[Information provided]

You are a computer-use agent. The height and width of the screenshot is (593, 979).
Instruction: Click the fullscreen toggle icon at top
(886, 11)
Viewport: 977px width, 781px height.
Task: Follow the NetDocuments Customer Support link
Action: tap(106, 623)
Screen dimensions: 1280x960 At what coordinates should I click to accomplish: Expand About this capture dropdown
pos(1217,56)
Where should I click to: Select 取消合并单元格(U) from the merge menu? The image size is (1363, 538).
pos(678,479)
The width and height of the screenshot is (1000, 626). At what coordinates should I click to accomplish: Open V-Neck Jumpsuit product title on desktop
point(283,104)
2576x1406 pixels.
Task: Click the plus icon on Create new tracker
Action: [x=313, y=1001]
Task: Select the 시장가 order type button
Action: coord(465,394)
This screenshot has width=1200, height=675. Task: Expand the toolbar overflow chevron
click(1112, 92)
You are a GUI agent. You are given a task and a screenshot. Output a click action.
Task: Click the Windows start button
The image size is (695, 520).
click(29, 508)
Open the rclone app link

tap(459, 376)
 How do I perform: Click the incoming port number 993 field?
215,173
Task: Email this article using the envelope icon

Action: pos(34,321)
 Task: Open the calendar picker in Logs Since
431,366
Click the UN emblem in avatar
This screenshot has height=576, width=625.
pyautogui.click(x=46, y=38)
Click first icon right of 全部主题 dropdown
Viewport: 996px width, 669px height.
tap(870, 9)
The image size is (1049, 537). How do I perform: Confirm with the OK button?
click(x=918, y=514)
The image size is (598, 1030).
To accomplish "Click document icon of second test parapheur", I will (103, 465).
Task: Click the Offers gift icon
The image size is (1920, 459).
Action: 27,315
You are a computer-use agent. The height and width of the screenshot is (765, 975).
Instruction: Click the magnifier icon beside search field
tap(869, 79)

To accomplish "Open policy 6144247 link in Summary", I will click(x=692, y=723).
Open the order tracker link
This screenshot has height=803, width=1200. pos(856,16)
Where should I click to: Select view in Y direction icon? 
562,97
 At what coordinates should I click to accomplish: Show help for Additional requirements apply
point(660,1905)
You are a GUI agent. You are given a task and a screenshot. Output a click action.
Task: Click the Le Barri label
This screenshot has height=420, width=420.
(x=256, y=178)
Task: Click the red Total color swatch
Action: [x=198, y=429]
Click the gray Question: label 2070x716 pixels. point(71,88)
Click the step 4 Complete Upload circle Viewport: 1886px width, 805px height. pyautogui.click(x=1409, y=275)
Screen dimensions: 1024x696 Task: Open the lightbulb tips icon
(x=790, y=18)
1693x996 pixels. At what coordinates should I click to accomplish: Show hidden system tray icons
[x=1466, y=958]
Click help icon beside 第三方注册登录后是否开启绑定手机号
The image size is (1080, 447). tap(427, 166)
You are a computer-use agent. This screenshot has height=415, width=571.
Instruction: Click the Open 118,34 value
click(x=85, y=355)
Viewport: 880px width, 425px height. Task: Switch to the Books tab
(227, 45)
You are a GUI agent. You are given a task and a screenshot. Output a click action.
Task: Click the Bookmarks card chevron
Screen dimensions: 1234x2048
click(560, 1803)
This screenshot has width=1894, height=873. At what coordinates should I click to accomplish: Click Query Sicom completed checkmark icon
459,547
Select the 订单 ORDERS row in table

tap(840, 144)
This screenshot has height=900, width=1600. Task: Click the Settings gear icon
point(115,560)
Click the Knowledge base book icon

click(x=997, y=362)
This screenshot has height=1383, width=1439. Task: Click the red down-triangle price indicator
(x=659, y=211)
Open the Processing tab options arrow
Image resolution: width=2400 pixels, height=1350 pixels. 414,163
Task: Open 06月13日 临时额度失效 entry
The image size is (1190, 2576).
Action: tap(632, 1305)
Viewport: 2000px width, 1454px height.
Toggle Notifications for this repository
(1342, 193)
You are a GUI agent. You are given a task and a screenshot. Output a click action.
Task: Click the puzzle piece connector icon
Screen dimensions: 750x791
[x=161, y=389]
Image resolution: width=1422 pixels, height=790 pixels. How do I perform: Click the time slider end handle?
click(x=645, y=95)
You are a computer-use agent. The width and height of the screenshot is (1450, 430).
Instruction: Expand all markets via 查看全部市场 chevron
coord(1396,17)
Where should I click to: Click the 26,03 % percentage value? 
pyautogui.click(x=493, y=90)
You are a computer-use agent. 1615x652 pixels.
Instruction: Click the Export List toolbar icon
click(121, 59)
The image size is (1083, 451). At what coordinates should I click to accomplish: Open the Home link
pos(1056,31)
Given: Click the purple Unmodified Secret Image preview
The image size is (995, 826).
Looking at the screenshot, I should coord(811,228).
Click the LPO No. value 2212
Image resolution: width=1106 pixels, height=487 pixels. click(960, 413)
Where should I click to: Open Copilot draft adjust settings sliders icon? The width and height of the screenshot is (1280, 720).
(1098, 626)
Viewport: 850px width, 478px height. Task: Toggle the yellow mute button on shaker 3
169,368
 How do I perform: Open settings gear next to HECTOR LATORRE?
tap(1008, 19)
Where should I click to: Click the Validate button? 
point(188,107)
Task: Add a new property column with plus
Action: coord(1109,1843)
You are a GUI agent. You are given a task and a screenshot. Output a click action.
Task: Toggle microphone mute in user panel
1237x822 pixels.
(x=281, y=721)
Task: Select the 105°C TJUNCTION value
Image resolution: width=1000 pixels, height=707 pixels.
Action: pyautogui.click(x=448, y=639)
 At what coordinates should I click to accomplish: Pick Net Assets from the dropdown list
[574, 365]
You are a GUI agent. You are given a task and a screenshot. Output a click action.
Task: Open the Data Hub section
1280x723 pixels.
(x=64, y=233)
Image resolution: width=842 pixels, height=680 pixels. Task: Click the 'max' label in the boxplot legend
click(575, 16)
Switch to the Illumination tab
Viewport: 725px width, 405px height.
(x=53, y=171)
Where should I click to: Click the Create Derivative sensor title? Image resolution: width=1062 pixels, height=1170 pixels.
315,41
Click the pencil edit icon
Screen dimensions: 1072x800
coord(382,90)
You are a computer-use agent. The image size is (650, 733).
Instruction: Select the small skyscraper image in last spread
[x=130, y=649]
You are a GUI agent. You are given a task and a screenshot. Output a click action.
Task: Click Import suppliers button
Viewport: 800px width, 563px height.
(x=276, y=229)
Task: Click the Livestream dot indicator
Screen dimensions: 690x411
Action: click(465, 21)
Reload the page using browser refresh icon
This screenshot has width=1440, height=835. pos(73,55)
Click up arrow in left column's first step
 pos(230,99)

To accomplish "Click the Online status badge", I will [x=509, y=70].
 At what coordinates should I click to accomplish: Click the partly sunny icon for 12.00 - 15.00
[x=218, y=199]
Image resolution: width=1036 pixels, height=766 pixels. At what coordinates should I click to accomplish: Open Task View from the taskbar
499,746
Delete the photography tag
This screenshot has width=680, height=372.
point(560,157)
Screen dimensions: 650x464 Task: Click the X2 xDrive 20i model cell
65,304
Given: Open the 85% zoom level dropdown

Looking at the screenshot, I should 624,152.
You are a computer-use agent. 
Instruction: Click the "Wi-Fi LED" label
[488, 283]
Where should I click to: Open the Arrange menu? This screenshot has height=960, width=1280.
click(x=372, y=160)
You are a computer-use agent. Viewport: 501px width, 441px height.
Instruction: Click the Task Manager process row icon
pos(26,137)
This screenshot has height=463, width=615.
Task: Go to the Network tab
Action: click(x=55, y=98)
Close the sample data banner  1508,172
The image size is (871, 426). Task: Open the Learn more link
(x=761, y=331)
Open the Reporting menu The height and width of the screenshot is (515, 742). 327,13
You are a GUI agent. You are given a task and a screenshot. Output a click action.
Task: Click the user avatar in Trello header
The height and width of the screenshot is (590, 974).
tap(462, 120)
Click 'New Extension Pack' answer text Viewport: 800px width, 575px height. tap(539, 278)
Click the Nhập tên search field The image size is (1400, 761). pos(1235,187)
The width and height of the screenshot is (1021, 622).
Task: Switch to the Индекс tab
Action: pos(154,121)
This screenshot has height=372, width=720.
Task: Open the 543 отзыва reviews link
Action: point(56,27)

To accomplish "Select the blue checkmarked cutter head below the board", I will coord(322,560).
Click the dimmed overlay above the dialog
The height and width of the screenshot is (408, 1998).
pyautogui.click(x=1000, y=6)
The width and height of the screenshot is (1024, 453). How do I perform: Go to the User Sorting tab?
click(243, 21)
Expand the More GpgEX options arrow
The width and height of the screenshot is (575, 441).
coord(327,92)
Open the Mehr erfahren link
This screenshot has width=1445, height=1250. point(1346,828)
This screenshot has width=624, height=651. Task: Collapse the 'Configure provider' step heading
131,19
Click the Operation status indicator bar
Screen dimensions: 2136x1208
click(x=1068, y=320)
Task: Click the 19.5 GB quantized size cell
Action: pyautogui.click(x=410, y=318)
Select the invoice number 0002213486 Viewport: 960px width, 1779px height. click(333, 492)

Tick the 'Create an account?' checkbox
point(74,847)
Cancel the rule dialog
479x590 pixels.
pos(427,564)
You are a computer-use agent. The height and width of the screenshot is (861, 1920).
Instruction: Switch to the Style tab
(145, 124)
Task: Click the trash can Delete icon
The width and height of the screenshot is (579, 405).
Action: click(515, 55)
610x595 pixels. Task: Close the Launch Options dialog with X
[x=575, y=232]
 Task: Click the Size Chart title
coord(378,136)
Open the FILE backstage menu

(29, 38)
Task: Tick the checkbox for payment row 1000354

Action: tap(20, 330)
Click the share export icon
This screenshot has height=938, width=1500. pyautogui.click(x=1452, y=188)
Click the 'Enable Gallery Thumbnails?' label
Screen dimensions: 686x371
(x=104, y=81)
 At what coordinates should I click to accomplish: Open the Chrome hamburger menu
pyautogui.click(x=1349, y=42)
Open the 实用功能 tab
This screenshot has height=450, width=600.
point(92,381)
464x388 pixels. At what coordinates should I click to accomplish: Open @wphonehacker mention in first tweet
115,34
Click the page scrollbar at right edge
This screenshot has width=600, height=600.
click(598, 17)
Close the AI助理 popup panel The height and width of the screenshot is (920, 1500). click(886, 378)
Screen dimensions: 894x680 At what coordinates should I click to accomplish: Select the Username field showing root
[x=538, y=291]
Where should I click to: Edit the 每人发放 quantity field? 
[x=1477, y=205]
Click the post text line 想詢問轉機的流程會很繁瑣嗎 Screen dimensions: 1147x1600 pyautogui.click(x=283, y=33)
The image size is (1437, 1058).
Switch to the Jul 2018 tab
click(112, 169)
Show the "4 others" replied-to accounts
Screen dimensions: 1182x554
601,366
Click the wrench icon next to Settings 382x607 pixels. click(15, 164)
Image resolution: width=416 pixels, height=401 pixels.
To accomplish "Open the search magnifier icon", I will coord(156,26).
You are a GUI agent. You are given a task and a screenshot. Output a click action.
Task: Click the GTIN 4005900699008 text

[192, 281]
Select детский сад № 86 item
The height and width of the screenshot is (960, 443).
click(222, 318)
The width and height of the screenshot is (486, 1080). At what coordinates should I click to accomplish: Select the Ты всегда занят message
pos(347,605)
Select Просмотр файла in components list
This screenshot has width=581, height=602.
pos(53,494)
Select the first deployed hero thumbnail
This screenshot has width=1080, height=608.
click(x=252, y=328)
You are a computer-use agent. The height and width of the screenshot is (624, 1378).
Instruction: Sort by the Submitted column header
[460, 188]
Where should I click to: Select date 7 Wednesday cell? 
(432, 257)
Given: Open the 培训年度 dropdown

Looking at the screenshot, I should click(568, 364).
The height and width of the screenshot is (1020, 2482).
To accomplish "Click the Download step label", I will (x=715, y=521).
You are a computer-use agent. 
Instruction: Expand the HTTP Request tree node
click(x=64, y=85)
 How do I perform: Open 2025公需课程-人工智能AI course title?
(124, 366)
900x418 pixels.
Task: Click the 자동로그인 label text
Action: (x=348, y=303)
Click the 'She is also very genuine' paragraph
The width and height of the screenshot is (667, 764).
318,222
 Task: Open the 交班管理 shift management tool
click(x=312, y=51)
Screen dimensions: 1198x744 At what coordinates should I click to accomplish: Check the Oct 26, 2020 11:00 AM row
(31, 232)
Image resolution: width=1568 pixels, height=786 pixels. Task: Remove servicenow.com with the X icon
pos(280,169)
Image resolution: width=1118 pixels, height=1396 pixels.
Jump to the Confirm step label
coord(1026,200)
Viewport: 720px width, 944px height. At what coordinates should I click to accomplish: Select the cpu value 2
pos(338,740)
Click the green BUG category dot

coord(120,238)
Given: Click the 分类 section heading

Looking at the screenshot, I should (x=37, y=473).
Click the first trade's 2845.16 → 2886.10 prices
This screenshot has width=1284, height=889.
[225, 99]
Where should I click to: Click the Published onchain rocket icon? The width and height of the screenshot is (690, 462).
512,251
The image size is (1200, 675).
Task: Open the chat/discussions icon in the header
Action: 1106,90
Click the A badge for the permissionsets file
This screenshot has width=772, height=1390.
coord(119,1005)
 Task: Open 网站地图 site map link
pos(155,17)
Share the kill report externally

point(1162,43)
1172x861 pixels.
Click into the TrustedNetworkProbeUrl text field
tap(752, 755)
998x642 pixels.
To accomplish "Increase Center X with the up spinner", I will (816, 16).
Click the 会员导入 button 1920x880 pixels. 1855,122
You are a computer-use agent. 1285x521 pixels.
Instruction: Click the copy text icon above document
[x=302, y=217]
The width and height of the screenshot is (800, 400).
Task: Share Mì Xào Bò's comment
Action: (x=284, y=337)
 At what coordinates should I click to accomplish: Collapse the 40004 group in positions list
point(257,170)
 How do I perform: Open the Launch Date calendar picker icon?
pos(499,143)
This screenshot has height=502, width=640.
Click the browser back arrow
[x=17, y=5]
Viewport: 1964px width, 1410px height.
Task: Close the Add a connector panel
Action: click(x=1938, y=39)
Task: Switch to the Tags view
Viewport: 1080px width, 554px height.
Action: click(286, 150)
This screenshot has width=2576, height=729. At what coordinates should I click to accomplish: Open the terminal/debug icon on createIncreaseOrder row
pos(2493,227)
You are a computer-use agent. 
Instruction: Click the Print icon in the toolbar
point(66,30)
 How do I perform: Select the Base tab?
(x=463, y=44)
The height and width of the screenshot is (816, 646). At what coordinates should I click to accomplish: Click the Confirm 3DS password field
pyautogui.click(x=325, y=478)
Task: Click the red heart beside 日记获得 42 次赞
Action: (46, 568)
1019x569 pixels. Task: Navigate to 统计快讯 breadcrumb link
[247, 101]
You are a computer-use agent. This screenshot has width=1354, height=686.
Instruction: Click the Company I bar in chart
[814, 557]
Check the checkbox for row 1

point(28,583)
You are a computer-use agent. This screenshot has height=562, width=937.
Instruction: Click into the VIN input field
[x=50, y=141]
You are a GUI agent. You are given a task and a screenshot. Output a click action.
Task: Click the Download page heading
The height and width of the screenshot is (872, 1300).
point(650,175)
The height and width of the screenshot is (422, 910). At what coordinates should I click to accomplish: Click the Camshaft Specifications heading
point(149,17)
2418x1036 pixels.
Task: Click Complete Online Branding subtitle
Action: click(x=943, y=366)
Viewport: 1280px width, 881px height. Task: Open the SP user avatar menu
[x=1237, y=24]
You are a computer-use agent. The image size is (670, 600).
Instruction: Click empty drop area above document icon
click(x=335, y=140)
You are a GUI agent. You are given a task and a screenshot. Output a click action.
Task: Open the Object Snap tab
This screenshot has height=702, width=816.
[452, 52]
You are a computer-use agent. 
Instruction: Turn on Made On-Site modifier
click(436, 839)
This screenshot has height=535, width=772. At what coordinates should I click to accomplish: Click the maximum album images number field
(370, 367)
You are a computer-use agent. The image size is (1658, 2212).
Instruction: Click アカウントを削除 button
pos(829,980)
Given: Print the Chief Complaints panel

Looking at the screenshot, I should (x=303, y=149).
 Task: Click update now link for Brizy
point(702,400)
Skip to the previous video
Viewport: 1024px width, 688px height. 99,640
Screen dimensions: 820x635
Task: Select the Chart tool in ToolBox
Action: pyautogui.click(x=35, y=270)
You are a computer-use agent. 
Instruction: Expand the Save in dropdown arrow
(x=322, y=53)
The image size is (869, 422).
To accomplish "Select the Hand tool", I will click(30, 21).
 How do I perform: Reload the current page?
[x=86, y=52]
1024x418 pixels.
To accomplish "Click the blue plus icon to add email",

[/Information provided]

-- Assigned task --
Everything from the line containing "The image size is (869, 422)." through the last line of the listing must be reproduced exactly, and no other line.

-- Output --
The image size is (869, 422).
To accomplish "Select the Hand tool", I will click(30, 21).
 How do I perform: Reload the current page?
[x=86, y=52]
1024x418 pixels.
To accomplish "Click the blue plus icon to add email",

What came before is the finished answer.